Quem está à espera do julgamento, igualmente por desacreditar as forças armadas, é Vladimir Malegin, ativista da mesma cidade de Filenko. Ele admite que fez alguns posts online contestando a guerra e o governo russo. “Em um deles escrevi: ‘a raiva animal com que a pequena cidade litorânea de Mariupol está sendo bombardeada com bombas superpesadas é surpreendente'”, relatou.

Por sua vez, Anna Boikova foi denunciada graças a um militar infiltrado em um grupo do aplicativo de mensagens Telegram. Ela é acusada de organizar um evento não autorizado pelo simples fato de ter encaminhado uma mensagem a outras 70 pessoas. O texto convocava cidadãos contrários à guerra a protestar no Dia da Vitória, feriado de 9 de maio.

Levada pela polícia, ela diz que perguntou ao oficial se o mero compartilhamento “constitui algum tipo de organização”. Diante da resposta afirmativa, ironizou. “De acordo com a lógica do policial, se a esposa dele, pelo menos uma vez, enviar informações sobre uma festa de ano novo para as amigas em uma conversa em um site de jardim de infância, ela organizou isso”.

Um caso extremo é o de Nikolai Kuzmin, legislador local da cidade de Pskov.
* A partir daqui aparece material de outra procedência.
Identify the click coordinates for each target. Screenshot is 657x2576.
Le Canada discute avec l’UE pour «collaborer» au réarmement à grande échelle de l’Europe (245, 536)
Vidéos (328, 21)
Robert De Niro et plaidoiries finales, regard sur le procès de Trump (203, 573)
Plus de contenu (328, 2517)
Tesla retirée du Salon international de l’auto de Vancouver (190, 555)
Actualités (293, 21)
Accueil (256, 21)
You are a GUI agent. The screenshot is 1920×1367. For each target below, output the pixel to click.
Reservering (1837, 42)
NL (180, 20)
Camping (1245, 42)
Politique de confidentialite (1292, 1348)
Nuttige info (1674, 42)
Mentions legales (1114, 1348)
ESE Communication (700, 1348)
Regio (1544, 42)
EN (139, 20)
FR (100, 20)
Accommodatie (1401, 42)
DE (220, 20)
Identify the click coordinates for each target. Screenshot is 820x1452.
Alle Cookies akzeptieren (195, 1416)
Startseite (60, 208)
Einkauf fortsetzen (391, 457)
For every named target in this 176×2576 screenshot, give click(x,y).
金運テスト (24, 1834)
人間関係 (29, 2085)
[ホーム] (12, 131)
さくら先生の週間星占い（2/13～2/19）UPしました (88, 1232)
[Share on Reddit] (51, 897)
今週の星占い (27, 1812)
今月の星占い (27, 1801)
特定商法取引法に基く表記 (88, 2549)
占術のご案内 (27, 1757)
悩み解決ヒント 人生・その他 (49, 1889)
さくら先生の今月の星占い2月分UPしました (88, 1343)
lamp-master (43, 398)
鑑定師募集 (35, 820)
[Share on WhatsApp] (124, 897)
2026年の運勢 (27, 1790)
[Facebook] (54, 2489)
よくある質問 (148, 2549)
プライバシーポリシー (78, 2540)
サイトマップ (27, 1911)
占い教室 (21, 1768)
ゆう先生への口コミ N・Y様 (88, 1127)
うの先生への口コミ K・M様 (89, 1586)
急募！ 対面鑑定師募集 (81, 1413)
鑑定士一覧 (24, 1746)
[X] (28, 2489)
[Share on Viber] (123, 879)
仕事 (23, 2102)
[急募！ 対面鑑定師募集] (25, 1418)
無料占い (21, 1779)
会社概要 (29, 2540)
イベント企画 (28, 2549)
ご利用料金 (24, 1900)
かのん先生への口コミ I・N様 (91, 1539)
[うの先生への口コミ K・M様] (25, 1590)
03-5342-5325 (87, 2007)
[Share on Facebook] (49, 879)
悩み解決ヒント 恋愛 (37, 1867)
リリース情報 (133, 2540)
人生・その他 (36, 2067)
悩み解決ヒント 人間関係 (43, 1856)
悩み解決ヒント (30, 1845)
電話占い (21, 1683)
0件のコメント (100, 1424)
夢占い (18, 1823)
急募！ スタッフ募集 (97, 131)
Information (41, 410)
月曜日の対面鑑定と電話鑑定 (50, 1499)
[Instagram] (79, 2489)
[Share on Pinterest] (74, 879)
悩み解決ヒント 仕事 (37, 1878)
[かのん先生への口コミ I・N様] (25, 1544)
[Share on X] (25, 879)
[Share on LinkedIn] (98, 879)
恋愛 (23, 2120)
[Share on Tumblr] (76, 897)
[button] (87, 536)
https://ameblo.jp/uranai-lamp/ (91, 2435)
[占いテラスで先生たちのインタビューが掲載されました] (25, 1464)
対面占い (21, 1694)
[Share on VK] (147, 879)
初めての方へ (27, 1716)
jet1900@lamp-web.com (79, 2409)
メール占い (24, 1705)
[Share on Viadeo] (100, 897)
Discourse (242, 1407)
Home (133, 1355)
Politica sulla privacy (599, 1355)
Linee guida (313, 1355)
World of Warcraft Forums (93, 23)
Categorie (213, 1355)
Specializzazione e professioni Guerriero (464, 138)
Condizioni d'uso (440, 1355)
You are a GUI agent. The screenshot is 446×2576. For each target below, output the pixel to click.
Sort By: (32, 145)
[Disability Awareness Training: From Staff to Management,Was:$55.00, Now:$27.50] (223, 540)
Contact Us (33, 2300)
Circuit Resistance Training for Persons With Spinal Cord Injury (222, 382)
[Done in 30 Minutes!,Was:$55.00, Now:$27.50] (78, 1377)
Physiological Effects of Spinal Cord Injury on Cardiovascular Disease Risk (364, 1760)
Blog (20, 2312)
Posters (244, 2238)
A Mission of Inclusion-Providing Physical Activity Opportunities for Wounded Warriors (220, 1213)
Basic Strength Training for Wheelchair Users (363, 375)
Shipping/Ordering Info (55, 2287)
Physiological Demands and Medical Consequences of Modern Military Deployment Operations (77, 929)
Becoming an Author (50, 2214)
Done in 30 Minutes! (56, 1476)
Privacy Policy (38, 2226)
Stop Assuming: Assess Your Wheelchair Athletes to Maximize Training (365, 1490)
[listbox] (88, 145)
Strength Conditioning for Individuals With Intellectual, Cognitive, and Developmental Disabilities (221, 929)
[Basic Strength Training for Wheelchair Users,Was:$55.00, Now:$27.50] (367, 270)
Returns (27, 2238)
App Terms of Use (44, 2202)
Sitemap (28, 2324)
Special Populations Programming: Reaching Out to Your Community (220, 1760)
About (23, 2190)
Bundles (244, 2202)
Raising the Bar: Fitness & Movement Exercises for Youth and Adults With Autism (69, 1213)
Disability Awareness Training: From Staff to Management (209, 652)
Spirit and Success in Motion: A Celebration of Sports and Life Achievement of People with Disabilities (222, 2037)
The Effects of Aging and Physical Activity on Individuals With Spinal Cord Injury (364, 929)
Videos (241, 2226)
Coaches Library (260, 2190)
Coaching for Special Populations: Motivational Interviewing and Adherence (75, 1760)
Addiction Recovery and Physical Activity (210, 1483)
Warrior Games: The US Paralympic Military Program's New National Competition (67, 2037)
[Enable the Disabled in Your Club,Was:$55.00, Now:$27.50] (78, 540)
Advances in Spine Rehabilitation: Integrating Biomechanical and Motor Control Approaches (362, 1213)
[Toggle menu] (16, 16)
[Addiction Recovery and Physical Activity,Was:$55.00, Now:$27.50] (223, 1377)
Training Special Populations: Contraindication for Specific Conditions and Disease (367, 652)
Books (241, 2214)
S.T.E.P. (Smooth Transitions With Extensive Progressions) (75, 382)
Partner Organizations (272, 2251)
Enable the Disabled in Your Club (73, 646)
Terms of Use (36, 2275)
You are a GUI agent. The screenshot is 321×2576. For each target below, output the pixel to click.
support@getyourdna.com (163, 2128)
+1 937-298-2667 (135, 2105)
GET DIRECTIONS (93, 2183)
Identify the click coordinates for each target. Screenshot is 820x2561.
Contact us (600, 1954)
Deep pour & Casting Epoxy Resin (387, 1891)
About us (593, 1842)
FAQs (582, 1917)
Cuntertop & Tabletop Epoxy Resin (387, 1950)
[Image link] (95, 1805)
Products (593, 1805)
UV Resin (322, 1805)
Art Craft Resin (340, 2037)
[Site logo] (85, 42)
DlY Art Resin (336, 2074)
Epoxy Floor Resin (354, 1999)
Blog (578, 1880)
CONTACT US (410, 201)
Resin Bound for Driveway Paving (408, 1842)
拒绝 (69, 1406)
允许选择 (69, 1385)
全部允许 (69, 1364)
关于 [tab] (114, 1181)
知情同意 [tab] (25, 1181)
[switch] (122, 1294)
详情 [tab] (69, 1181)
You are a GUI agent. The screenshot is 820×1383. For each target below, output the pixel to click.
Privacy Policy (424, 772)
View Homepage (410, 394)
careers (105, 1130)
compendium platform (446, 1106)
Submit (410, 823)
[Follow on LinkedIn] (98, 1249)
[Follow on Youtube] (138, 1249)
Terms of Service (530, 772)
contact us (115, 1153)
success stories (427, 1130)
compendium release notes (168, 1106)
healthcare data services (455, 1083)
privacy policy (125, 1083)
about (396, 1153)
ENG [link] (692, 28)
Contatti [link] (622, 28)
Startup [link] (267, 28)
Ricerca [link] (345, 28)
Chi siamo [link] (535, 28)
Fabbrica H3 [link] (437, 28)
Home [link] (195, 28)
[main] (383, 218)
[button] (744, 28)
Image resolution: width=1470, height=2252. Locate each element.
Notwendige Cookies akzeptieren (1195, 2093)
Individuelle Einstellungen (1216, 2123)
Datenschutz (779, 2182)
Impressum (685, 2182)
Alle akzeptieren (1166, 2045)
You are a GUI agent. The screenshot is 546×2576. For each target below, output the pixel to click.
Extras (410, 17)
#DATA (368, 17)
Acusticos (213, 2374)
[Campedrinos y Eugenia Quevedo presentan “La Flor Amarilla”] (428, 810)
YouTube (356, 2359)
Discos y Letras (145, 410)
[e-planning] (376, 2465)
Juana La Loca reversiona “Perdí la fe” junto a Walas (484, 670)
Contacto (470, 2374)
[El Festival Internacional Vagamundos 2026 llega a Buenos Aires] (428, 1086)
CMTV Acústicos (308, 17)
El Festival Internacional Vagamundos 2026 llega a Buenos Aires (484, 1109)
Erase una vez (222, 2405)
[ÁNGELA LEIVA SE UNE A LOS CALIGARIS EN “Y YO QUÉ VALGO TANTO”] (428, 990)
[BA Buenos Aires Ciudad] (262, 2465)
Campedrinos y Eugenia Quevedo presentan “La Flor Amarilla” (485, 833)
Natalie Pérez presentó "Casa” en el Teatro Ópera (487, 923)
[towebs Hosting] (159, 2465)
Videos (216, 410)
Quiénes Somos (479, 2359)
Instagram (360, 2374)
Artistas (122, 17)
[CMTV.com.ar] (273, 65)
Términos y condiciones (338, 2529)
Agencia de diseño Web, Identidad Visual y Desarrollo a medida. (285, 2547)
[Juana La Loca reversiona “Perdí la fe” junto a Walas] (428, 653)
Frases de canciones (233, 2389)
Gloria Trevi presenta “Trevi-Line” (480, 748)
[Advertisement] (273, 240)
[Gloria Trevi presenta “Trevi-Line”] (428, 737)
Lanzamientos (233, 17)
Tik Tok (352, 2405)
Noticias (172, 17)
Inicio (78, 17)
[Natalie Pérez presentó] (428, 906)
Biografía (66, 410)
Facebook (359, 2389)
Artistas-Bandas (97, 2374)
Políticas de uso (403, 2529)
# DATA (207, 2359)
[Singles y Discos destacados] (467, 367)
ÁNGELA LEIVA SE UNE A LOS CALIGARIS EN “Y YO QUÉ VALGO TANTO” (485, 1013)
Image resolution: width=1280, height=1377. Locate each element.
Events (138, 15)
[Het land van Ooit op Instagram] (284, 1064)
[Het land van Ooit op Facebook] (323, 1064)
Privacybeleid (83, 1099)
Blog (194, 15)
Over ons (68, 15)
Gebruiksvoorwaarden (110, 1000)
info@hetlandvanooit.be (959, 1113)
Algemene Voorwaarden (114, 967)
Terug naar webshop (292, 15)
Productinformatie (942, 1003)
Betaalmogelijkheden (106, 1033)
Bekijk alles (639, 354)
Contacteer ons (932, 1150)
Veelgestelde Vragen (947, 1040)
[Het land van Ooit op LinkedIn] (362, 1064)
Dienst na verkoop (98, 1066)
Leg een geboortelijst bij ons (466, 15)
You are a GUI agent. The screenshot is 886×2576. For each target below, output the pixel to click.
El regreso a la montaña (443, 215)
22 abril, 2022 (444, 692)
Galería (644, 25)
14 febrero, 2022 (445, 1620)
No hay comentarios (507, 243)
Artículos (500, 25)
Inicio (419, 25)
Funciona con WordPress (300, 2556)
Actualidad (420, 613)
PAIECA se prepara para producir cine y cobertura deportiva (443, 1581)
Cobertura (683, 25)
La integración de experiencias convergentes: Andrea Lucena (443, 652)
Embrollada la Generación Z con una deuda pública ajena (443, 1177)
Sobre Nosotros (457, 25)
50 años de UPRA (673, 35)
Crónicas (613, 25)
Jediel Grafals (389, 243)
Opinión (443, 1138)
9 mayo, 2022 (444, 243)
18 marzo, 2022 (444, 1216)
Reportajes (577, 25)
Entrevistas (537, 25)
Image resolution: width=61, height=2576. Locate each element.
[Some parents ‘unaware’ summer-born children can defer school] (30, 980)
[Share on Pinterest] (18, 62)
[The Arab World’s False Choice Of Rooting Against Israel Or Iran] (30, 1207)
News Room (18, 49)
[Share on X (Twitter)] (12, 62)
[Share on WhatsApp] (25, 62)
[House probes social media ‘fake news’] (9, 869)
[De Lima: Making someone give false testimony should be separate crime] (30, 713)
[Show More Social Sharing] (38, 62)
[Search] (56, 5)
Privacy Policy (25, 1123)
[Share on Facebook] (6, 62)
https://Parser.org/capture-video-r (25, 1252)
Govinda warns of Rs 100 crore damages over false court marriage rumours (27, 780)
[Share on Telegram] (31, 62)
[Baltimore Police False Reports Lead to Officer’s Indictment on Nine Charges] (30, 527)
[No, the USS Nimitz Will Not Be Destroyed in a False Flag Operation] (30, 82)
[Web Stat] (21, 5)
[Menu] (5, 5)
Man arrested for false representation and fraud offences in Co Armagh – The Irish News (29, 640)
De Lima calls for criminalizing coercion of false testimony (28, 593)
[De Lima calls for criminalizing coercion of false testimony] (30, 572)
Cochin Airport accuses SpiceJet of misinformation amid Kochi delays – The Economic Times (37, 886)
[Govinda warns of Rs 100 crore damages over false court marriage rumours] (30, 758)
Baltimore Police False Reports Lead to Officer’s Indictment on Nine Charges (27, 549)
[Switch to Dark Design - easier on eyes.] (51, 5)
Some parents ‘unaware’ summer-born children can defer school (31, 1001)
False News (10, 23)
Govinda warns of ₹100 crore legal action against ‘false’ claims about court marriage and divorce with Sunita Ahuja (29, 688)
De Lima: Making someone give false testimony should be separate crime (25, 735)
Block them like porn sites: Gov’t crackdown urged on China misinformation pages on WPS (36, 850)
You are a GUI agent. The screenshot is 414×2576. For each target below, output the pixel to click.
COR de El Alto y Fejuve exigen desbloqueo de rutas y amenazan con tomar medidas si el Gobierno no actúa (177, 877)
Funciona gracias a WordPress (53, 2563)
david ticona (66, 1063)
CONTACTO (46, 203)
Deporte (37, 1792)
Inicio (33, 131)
Ele foi multado em 30 mil rublos por um comentário publicado no VK sobre a ação de Marina Ovsyannikova, jornalista que interrompeu um noticiário na TV estatal russa Canal 1 (Piervy Kanal) para protestar contra a invasão da Ucrânia.

Kuzmin postou um comentário no vídeo do protesto da jornalista, no qual ele dizia: “Uma mulher muito corajosa”. Foi julgado e condenado por “descrédito”. Segundo ele, futuramente, a maior prejudicada pode ser a própria magistrada que o condenou. “A juíza é muito jovem, em seu primeiro ano de trabalho. Quero dizer, o poder de Putin terminará em vida. E, com tais decisões sobre o chamado descrédito, a carreira dela como juíza também pode acabar”.